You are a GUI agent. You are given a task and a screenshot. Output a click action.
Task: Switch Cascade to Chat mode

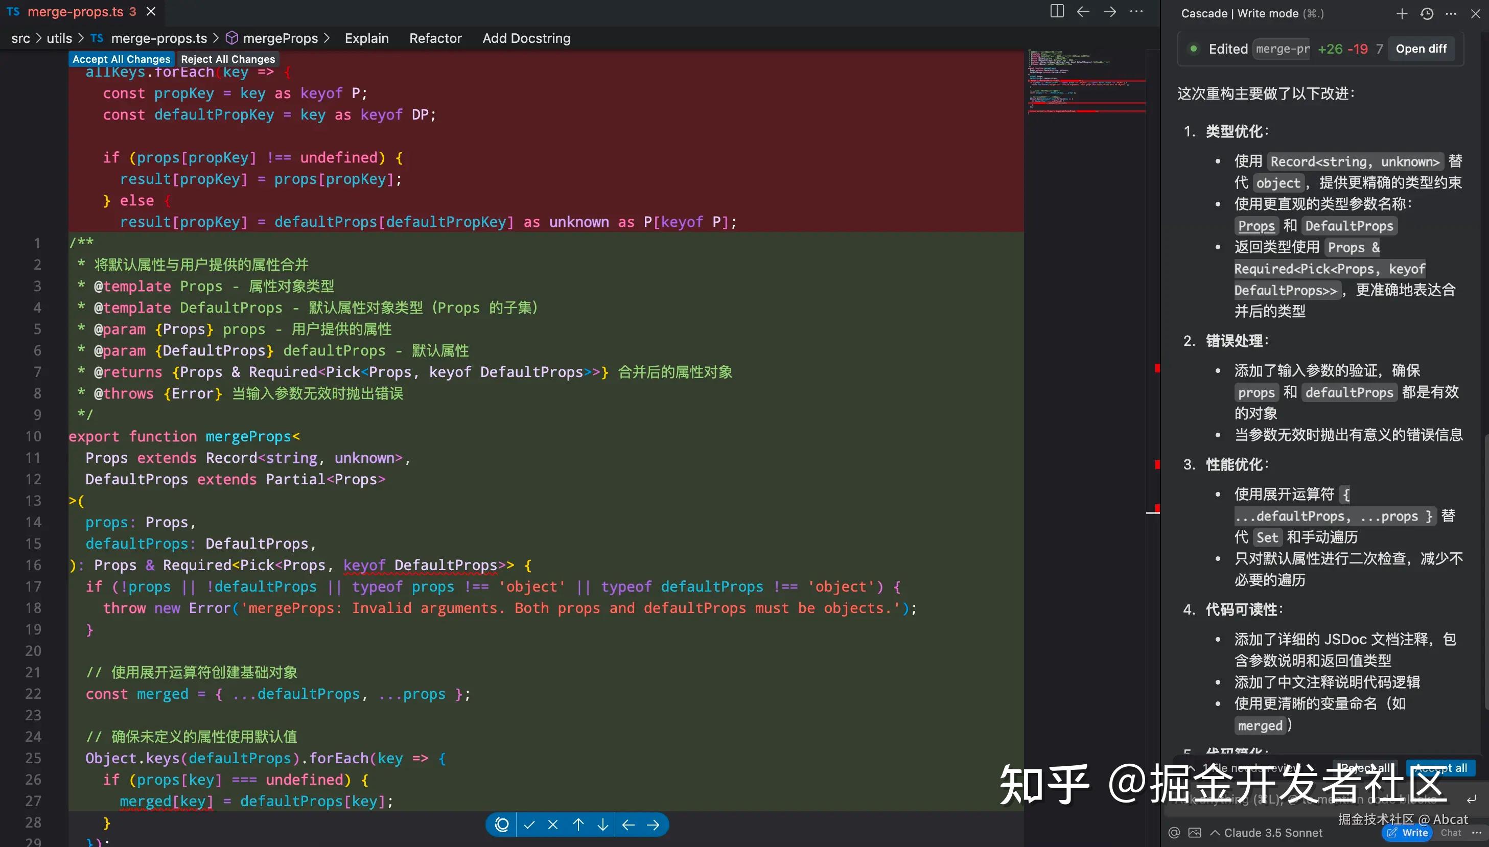1451,832
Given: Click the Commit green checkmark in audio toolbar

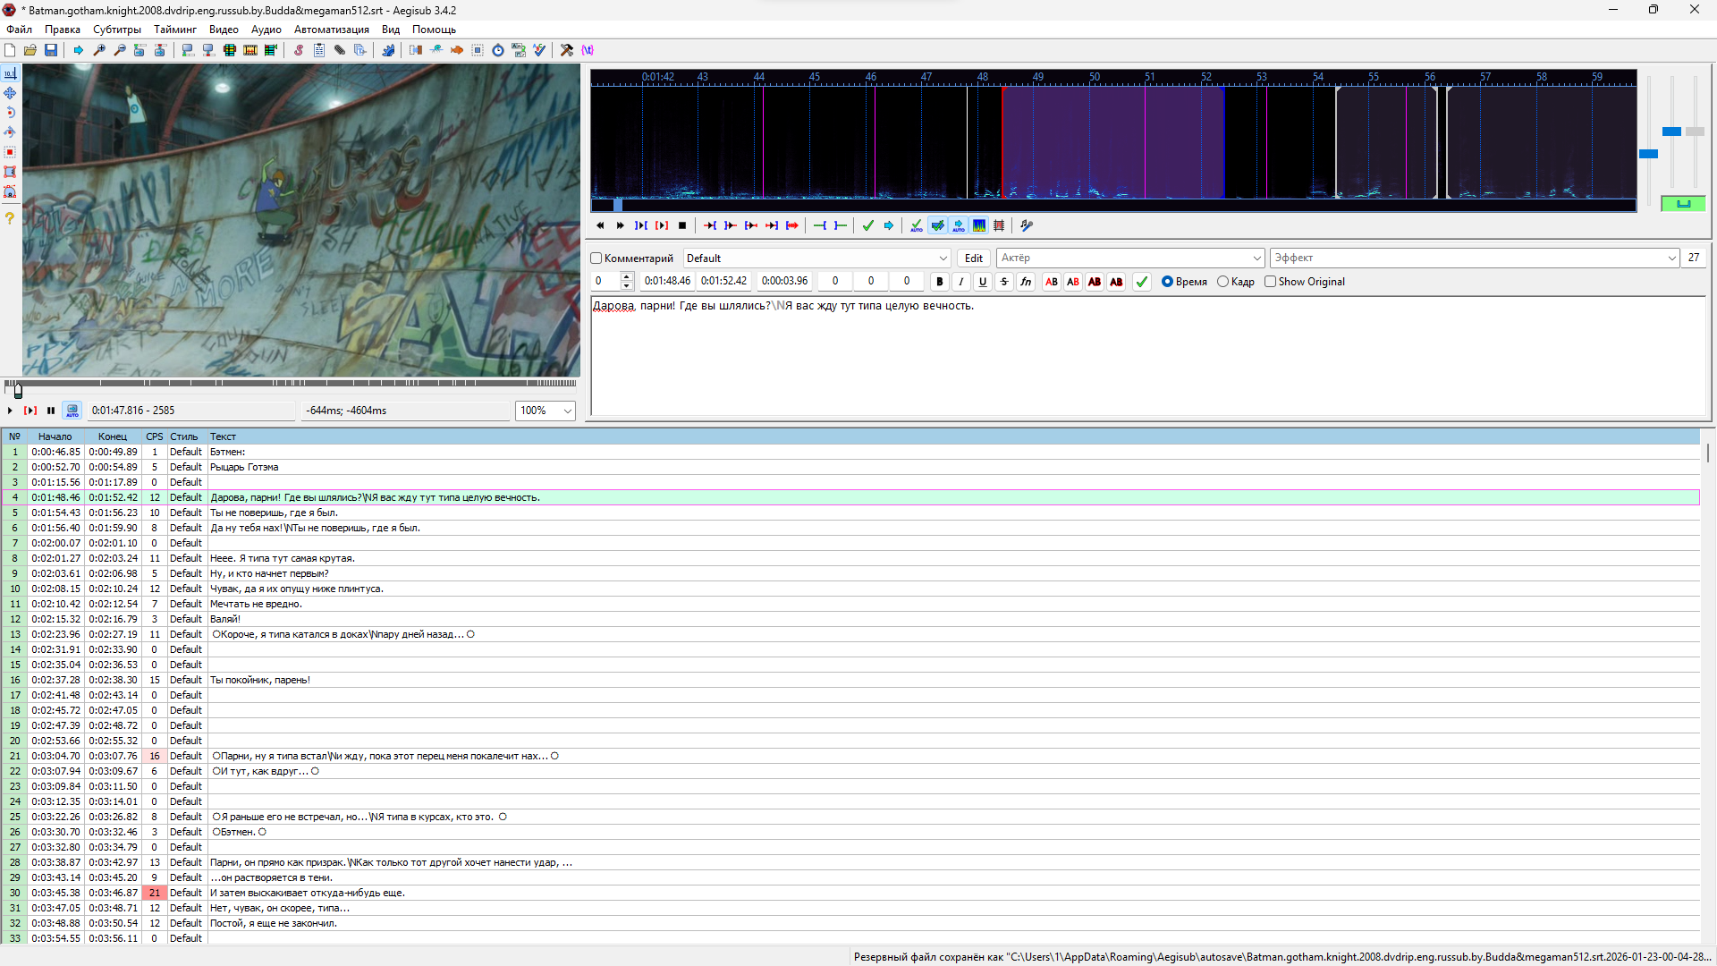Looking at the screenshot, I should click(x=867, y=225).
__________________________________________________
(DESCRIPTION OF THE TASK):
Set down the entries word for word, omitting all pictures.

(ANSWER BOX):
You are a GUI agent. You are given a task and a screenshot. Output a click action.
Task: Switch Cascade to Chat mode

1451,832
Given: Click the Commit green checkmark in audio toolbar

Looking at the screenshot, I should click(x=867, y=225).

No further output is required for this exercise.